▶ ENTRIES SHOWN:
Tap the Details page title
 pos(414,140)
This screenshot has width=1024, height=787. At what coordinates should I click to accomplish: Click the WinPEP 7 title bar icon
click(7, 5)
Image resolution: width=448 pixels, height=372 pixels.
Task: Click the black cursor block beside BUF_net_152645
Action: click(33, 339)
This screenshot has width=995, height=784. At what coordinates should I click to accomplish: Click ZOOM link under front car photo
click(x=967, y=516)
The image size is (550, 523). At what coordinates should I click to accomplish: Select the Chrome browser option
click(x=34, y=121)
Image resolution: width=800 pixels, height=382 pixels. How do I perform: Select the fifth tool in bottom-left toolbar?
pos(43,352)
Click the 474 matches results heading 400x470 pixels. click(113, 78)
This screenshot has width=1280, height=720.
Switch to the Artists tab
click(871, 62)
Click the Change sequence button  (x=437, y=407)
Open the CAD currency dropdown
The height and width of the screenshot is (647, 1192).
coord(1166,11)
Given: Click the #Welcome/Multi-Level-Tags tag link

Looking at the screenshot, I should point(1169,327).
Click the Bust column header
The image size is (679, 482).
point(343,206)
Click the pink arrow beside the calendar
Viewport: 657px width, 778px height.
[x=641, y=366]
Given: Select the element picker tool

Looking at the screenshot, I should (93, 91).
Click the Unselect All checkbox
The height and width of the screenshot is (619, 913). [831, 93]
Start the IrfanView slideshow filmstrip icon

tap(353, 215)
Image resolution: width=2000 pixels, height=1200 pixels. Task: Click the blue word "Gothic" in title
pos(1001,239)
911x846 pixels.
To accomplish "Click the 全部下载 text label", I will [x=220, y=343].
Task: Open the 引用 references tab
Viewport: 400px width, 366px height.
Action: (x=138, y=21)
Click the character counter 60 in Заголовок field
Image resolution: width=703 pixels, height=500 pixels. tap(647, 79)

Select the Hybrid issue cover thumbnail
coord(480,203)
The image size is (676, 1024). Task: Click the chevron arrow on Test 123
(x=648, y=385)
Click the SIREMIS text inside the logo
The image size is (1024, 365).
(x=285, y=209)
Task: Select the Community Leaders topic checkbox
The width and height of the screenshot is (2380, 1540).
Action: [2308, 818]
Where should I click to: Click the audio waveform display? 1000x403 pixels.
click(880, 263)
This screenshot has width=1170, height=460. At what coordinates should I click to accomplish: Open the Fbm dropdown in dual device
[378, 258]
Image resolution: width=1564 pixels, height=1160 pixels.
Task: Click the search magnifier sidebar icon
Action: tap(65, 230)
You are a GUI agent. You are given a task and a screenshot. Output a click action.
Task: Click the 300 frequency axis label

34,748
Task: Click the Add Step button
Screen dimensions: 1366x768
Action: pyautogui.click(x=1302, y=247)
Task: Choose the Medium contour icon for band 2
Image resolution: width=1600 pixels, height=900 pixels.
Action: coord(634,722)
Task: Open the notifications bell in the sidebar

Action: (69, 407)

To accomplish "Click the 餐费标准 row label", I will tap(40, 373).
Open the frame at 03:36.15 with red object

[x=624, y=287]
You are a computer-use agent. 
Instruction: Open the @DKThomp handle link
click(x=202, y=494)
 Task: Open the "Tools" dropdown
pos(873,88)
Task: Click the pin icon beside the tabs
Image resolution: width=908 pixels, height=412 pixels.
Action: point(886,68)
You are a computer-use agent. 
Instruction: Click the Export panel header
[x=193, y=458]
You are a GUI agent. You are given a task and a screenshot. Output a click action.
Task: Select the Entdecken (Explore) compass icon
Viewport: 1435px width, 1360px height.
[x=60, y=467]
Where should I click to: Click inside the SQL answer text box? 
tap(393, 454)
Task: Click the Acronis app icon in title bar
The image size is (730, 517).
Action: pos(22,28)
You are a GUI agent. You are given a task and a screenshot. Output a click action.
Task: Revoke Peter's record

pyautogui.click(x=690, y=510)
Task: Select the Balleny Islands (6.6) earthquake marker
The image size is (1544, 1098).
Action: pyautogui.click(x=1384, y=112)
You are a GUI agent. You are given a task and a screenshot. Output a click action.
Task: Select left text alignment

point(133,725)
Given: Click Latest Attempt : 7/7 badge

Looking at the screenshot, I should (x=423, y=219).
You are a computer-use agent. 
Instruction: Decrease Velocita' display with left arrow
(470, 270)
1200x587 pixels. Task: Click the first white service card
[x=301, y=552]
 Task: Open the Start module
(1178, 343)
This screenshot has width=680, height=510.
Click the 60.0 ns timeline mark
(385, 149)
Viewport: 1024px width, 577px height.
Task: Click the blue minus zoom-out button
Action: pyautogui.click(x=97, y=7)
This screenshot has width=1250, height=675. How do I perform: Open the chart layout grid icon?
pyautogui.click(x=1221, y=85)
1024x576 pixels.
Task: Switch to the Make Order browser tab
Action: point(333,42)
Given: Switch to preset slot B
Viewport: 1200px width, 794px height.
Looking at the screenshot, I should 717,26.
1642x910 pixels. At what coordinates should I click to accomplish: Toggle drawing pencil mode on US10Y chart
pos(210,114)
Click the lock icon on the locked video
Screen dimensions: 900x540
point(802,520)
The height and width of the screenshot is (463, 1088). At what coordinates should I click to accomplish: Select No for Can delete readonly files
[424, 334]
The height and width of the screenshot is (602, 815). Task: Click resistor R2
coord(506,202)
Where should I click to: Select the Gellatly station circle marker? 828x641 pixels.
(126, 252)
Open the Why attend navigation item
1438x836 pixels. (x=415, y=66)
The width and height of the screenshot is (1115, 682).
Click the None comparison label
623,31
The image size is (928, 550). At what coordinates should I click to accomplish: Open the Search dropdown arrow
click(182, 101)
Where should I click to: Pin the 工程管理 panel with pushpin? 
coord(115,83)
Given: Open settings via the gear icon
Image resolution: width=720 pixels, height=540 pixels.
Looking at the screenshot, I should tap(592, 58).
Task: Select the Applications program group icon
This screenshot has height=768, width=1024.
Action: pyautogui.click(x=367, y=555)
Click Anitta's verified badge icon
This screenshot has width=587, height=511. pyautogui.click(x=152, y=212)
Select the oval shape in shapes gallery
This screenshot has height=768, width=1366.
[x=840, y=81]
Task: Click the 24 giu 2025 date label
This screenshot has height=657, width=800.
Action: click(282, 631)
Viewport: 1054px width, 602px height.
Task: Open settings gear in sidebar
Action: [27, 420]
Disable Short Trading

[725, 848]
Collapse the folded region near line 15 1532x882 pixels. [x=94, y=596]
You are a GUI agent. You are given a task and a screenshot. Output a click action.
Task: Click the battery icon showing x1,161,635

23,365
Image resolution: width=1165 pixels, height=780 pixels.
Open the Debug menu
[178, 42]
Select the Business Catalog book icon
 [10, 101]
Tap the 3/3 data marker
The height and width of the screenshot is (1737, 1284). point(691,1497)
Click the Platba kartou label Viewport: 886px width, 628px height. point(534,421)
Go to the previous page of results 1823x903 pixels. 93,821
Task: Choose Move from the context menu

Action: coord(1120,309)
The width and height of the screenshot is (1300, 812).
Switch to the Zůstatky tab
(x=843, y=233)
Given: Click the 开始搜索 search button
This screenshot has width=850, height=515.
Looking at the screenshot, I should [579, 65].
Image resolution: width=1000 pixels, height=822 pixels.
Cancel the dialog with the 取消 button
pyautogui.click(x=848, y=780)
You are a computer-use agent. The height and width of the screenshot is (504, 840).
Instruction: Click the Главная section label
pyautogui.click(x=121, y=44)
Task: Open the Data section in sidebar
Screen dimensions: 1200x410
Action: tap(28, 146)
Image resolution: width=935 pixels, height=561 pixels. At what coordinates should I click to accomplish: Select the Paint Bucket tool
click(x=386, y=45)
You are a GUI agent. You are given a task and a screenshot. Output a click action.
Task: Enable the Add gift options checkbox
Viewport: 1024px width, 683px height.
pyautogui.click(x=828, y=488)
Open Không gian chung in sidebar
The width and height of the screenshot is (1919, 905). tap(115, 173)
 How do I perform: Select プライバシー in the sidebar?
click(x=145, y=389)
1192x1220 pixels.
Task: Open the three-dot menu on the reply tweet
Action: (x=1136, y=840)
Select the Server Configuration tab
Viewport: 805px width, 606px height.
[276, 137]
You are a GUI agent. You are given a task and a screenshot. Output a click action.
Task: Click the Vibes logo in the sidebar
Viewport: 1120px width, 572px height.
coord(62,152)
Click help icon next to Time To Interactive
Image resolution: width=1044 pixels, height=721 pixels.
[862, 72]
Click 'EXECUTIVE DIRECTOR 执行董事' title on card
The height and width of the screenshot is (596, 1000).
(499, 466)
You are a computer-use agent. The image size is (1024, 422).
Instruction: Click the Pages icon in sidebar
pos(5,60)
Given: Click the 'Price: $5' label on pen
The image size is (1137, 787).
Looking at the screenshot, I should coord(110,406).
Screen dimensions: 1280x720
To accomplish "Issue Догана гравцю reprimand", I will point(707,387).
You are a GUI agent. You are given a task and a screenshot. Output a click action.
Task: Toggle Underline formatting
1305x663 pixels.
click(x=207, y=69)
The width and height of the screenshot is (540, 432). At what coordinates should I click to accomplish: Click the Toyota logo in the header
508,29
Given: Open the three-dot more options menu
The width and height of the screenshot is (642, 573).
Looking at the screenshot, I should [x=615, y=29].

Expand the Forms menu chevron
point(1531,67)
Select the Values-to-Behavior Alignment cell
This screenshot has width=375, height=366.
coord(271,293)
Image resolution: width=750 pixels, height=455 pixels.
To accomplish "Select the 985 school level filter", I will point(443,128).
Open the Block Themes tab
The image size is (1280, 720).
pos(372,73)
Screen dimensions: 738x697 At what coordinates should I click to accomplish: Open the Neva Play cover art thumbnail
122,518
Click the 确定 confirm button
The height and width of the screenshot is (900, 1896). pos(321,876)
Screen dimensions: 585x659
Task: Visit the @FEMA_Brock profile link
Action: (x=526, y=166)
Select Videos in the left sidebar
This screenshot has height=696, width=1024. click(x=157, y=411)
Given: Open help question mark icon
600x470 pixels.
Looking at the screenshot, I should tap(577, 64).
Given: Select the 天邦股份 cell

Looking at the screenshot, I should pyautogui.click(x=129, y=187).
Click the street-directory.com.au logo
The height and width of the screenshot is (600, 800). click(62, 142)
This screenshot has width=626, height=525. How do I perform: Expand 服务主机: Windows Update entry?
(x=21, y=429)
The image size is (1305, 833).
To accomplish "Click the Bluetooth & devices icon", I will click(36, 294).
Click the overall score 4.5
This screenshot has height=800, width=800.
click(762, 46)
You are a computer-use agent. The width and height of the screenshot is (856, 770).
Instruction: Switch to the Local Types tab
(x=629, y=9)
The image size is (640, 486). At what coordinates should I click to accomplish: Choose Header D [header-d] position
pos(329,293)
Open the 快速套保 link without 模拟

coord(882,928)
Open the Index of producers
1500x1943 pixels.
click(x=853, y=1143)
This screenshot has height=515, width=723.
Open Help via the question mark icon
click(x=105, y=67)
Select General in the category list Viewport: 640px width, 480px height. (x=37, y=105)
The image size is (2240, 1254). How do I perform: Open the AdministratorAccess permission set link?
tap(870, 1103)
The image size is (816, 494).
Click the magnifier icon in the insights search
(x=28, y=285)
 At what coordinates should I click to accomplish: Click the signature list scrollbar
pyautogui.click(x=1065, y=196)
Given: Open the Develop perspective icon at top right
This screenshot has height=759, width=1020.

▶ WORK TASK: Write down, word for word, the lines above from the one containing "Where should I click to: Click the" through the one containing "Task: Select the Balleny", both ends included.

▶ SOLUTION TO THIS TASK:
Where should I click to: Click the audio waveform display? 1000x403 pixels.
click(880, 263)
This screenshot has width=1170, height=460. At what coordinates should I click to accomplish: Open the Fbm dropdown in dual device
[378, 258]
Image resolution: width=1564 pixels, height=1160 pixels.
Task: Click the search magnifier sidebar icon
Action: tap(65, 230)
You are a GUI agent. You are given a task and a screenshot. Output a click action.
Task: Click the 300 frequency axis label

34,748
Task: Click the Add Step button
Screen dimensions: 1366x768
Action: pyautogui.click(x=1302, y=247)
Task: Choose the Medium contour icon for band 2
Image resolution: width=1600 pixels, height=900 pixels.
Action: coord(634,722)
Task: Open the notifications bell in the sidebar

Action: (69, 407)

To accomplish "Click the 餐费标准 row label", I will tap(40, 373).
Open the frame at 03:36.15 with red object

[x=624, y=287]
You are a computer-use agent. 
Instruction: Open the @DKThomp handle link
click(x=202, y=494)
 Task: Open the "Tools" dropdown
pos(873,88)
Task: Click the pin icon beside the tabs
Image resolution: width=908 pixels, height=412 pixels.
Action: point(886,68)
You are a computer-use agent. 
Instruction: Click the Export panel header
[x=193, y=458]
You are a GUI agent. You are given a task and a screenshot. Output a click action.
Task: Select the Entdecken (Explore) compass icon
Viewport: 1435px width, 1360px height.
[x=60, y=467]
Where should I click to: Click inside the SQL answer text box? 
tap(393, 454)
Task: Click the Acronis app icon in title bar
The image size is (730, 517).
Action: pos(22,28)
You are a GUI agent. You are given a task and a screenshot. Output a click action.
Task: Revoke Peter's record

pyautogui.click(x=690, y=510)
Task: Select the Balleny Islands (6.6) earthquake marker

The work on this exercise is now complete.